Uses same settings as MS/MS spectra-only prediction. Execute in sequence:
python convert.py
python rt_calibration.py --reference_file_name ShenJ_MouseBrain_C18_HILIC_IGP_CE20_33_Run1 --file_path E:/specgp_files/0.1_demo_data/demo_data.pkl --min_rt_v 11.1352 --max_rt_v 260.5374
The description of the parameters of the command line:
--reference_file_name: Specifies the file whose identified results will anchor the retention time (RT) calibration. All other files will be aligned to this reference.
--file_path: Path to the validation data files generated by convert.py.
--min_rt_v: Sets the minimum retention time (in minutes) for the analysis. If unset, defaults to the empirically observed minimum RT in the data.
--max_rt_v: Defines the maximum retention time (in minutes). When omitted, the actual maximum RT in the dataset is used.
The file demo_data_irt.pkl will be generated as the output of this pipeline, containing the validated and preprocessed data.
Modify the following parameters in convert.yaml (Set only_remove_duplicates: True; Update save_name: demo_data_irt.pkl) and perform action:
python convert.py
The script will perform deduplication and dataset splitting on the RT-validated file demo_data_irt.pkl, producing:
demo_data_irt_train.pkl :training set.
demo_data_irt_val.pkl :validation set.
For retention time alignment across different tissues or species, use:
python rt_calibration_by_tissue.py
The example dataset is available in data folder of the code repository.
python train.py
Configuration parameters (set in train.yaml):
Key settings:
train_path: E:/specgp_files/0.1_demo_data/demo_data_irt_train.pkl (Path to training set)
val_path: E:/specgp_files/0.1_demo_data/demo_data_irt_val.pkl (Path to validation set)
cfg: ./src/model.yaml (Model configuration file)
epochs: 40 (Number of training iterations)
resume: False (When set to False, training starts anew; if True, it resumes from the latest checkpoint in the ./runs/ directory, though a specific checkpoint path can also be designated.)

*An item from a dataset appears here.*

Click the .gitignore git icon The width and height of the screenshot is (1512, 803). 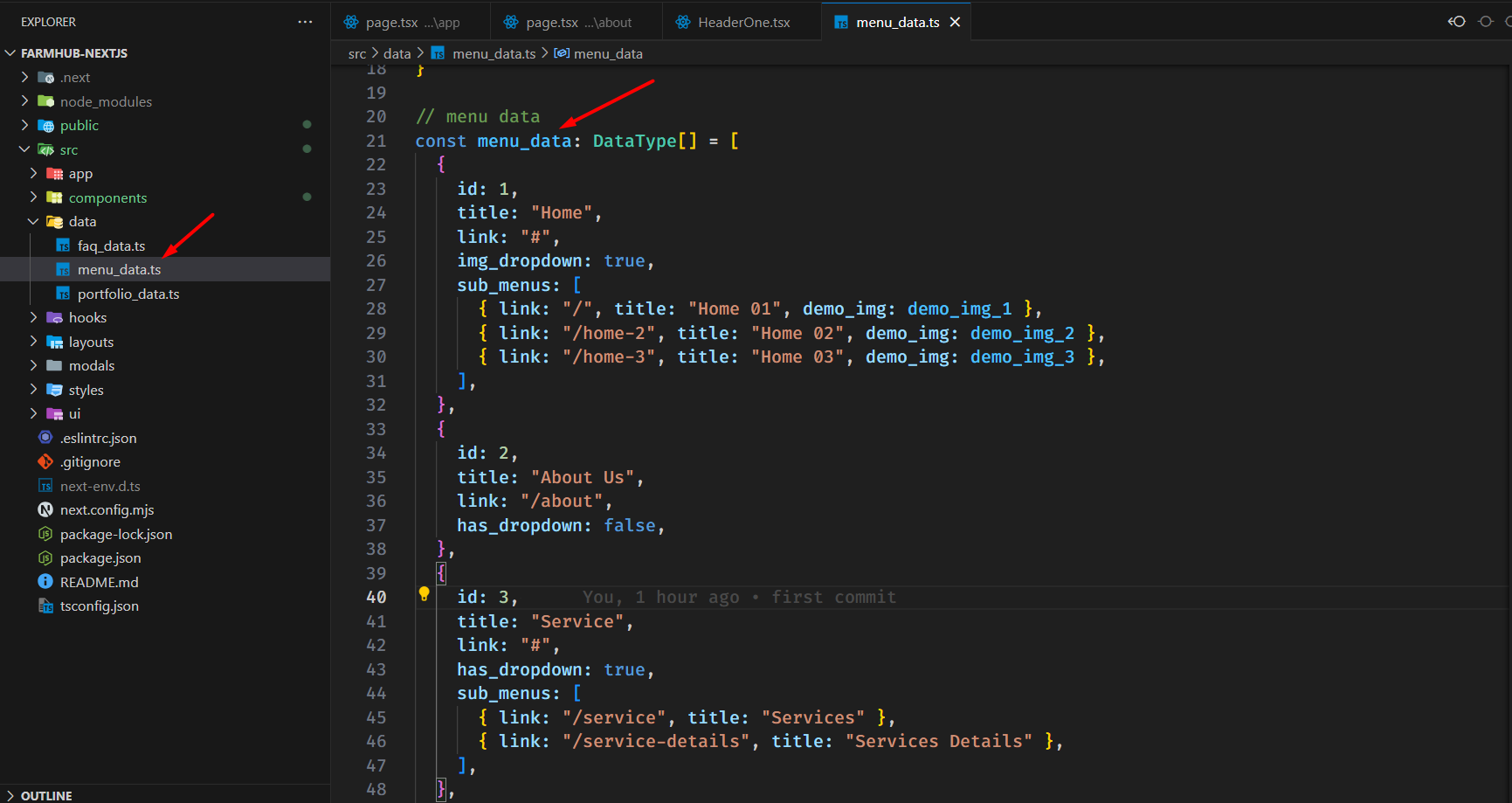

weights: E:/specgp_files/proteome_pretrian_base_model.pt (This represents the pre-trained weights for the base model, which plays a critical role in both enhancing model accuracy and stabilizing training convergence. For fine-tuning purposes, simply specify the path to these existing model weights.)
These weights (available in data folder of the code repository) enable efficient fine-tuning when directed to an existing model path. All training outputs, including model checkpoints and logs, are systematically organized in the ./runs/train/ directory under the project root.
python predict.py --weights ./runs/train/exp/last.pt --data_path E:/specgp_files/0.1_demo_data/demo_data_irt_val.pkl --batch_size 8 --workers 1 --device cuda:0
The description of the parameters of the command line:
--weights: This parameter sets the path to trained model weights (.pt or .pth file).
--data_path: This parameter sets the path to the input dataset (.pkl file) containing preprocessed test/validation data.
--batch_size: Inference batch size. Adjust based on GPU memory capacity (typical values: 8-64).
--workers: Number of data loading worker processes.
--device: Specify the GPU ID when using GPU acceleration, or set to cpu for CPU-only execution.
Dataset preparation
python sswt_convert.py --raw_and_result_files E:/specgp_files/demo_data --branch_db_path ./configs/branch_structures_17_20231018.xlsx --sce False --ces [20, 33]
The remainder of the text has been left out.